**EXERCISE REQUIREMENTS**
Required from the data below: the exact lines starting at the line containing "Open the see all slides grid" and ending at the line containing "Switch to Motion mode icon", with both ends kept and all pictures dropped.

**RECORDED INFORMATION**

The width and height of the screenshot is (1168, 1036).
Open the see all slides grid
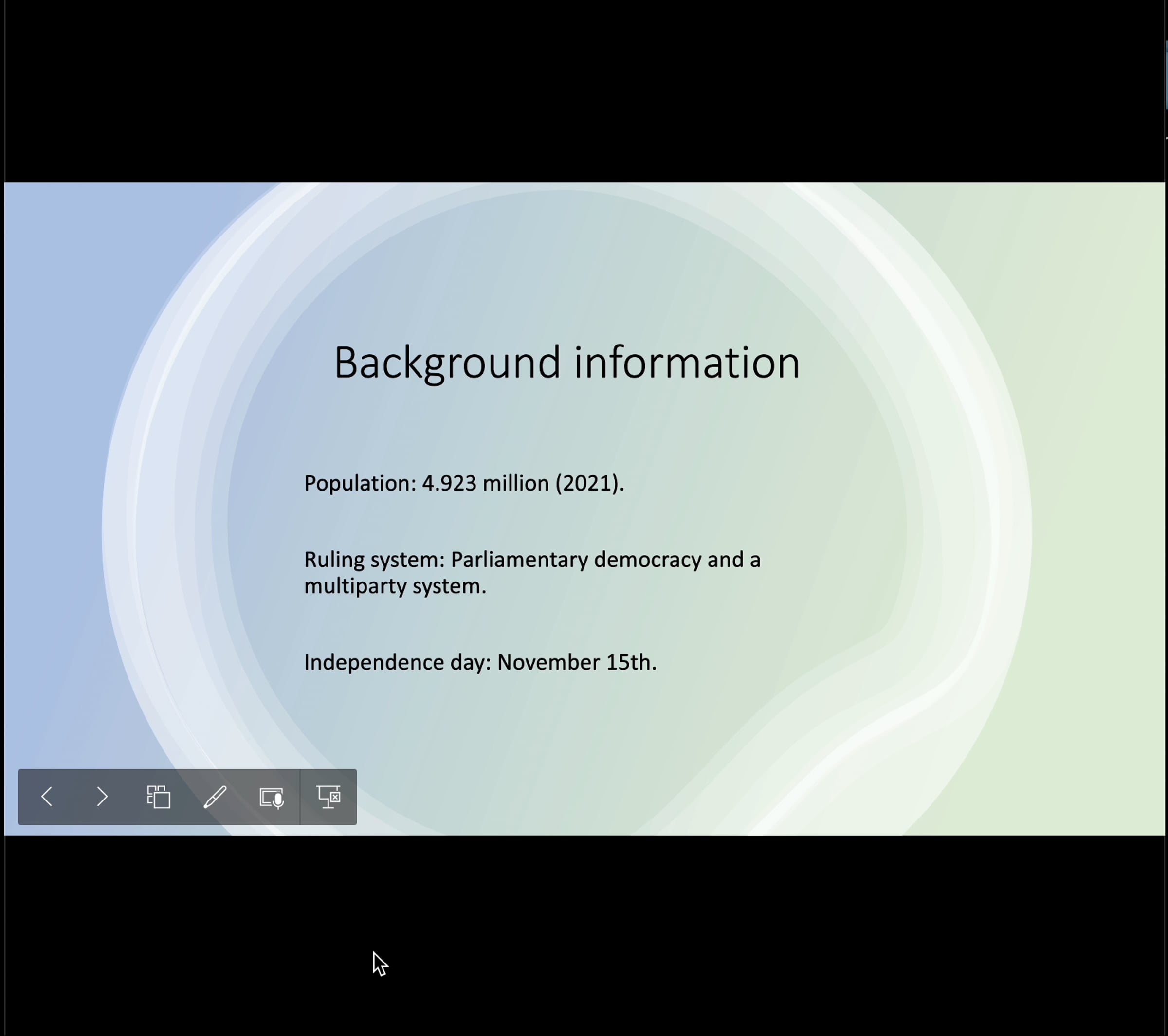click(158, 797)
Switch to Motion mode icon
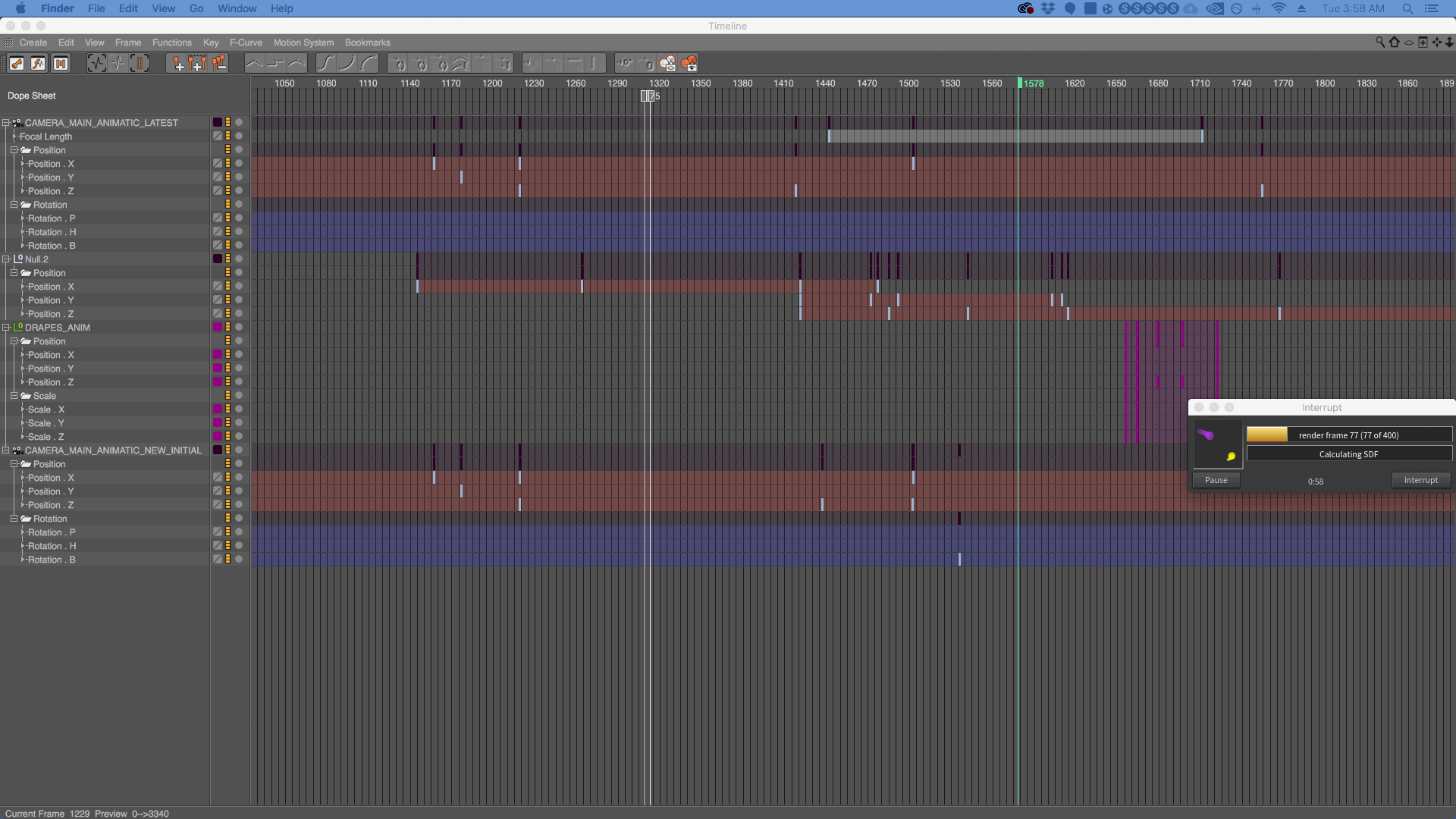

* * *

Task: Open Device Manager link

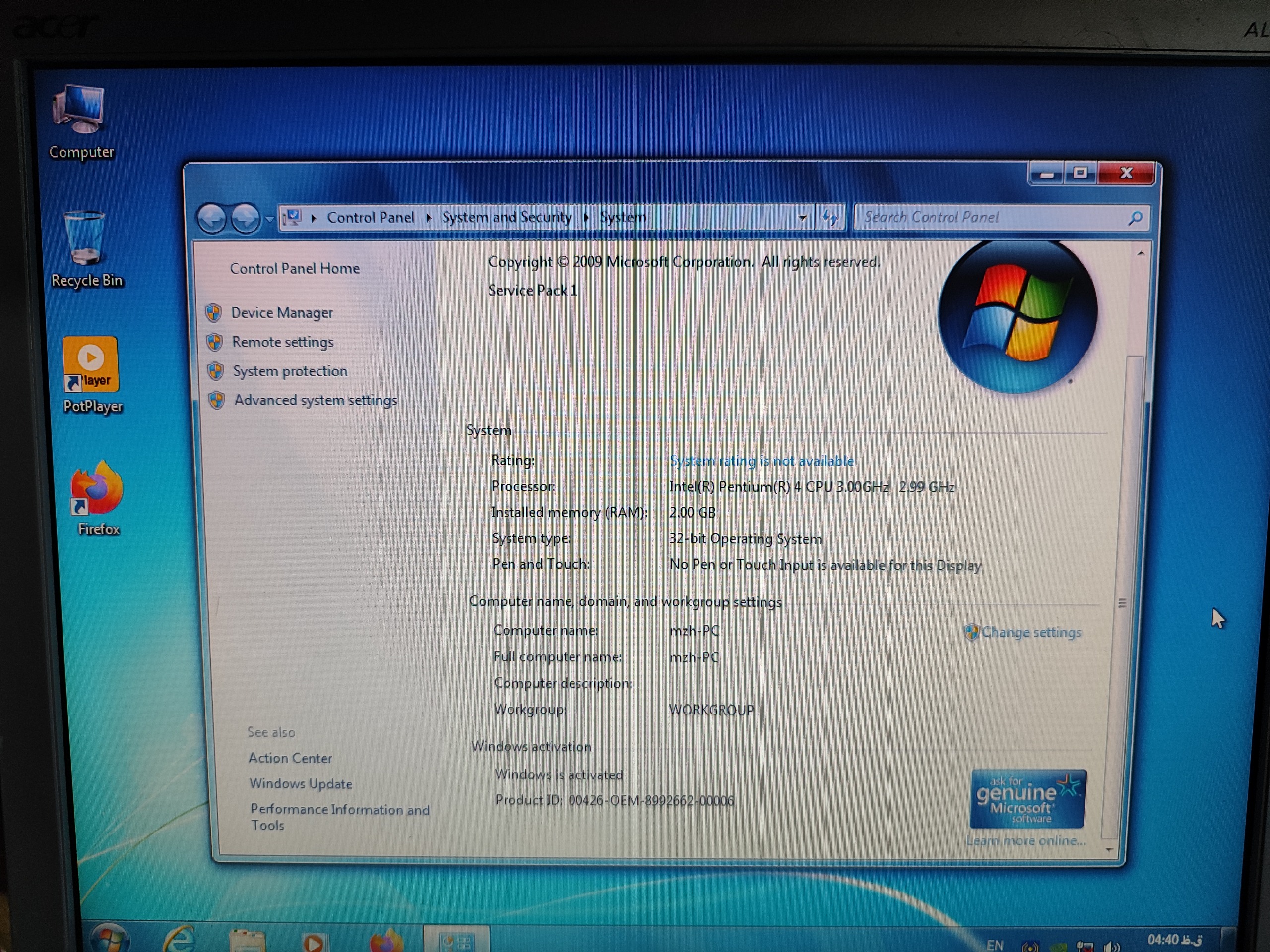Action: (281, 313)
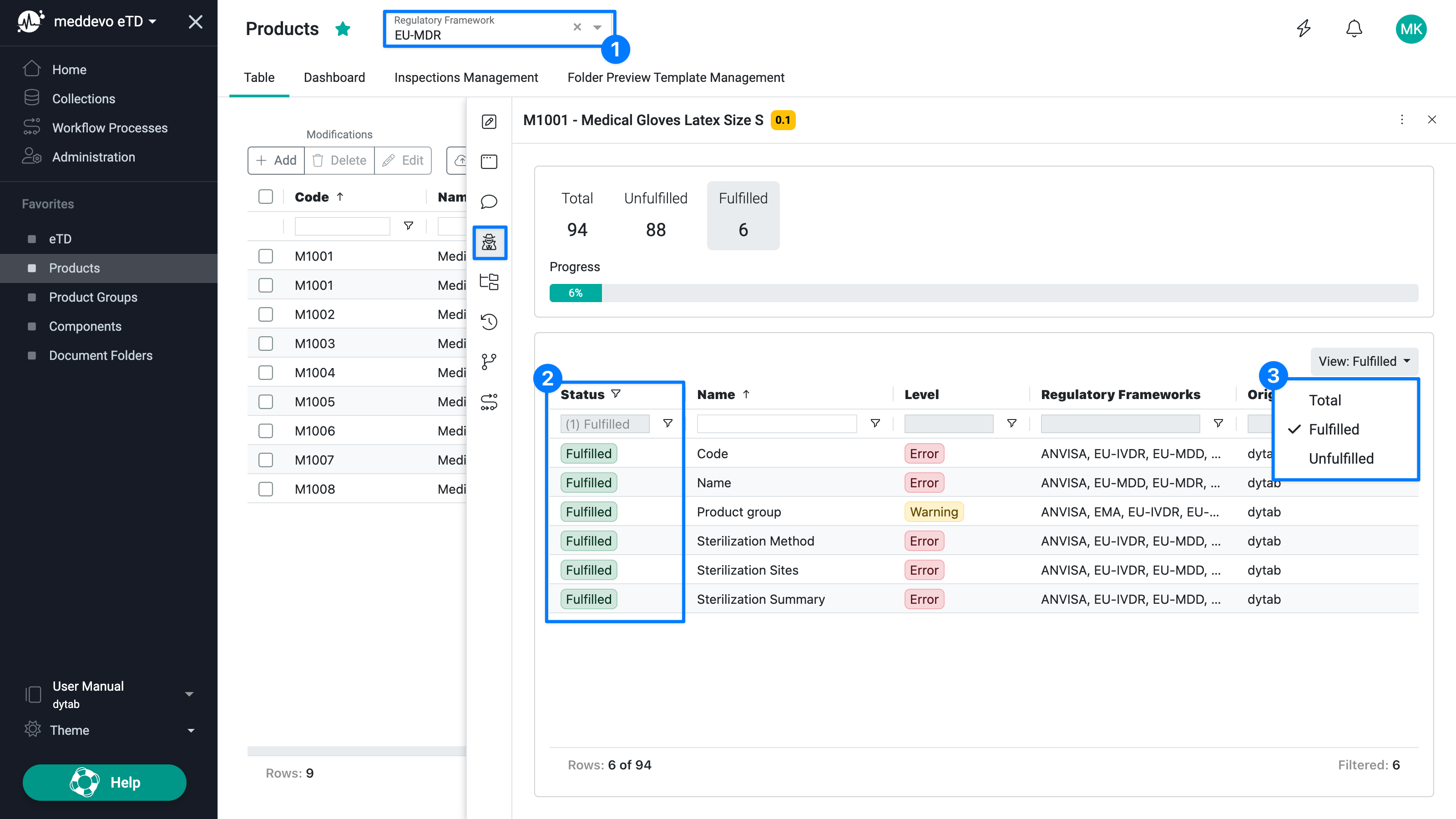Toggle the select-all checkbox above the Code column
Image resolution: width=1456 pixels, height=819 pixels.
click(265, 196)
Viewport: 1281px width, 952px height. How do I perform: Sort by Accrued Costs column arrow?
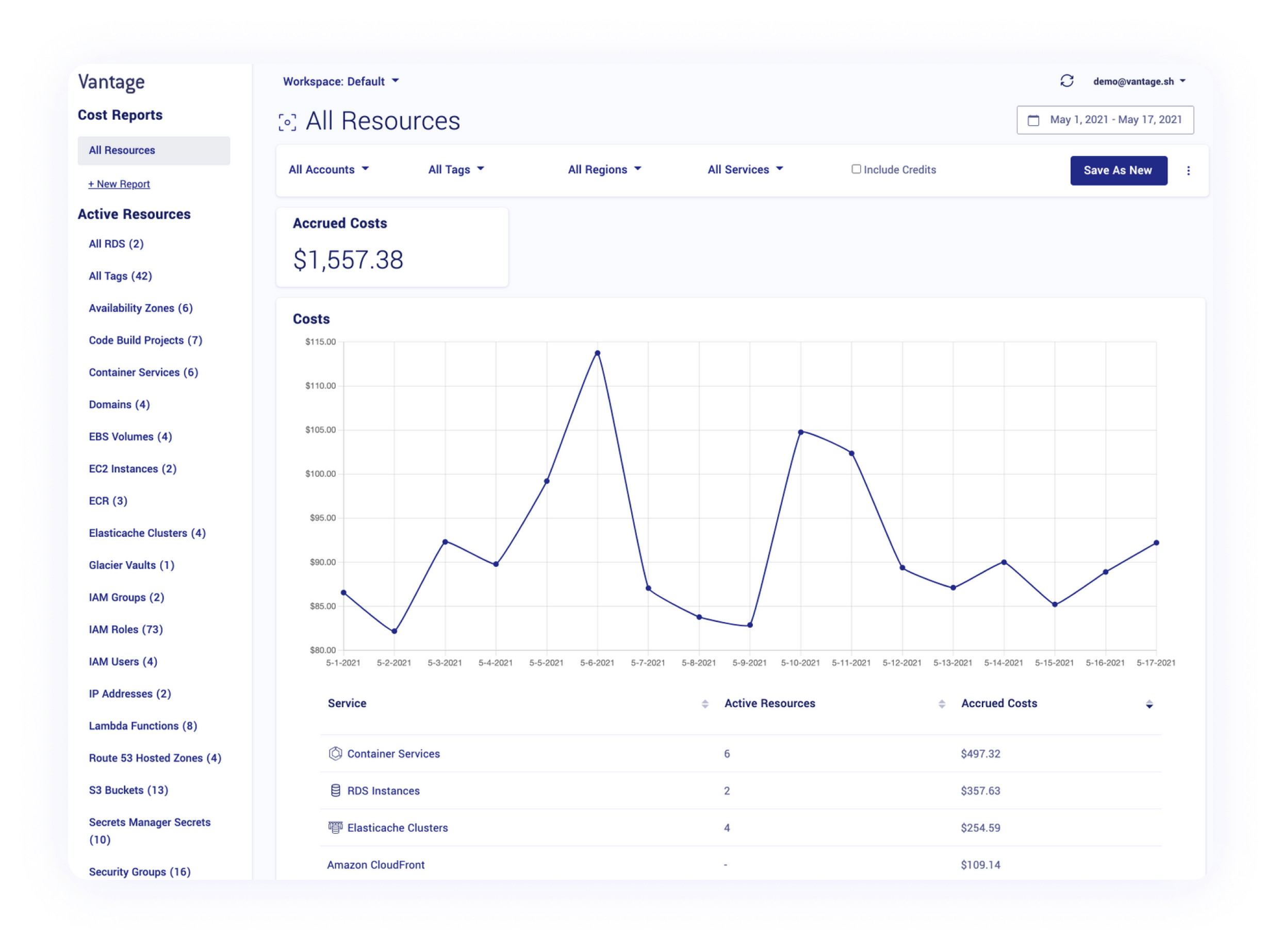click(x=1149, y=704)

**OUTPUT**
Open the see all slides grid
click(158, 797)
Switch to Motion mode icon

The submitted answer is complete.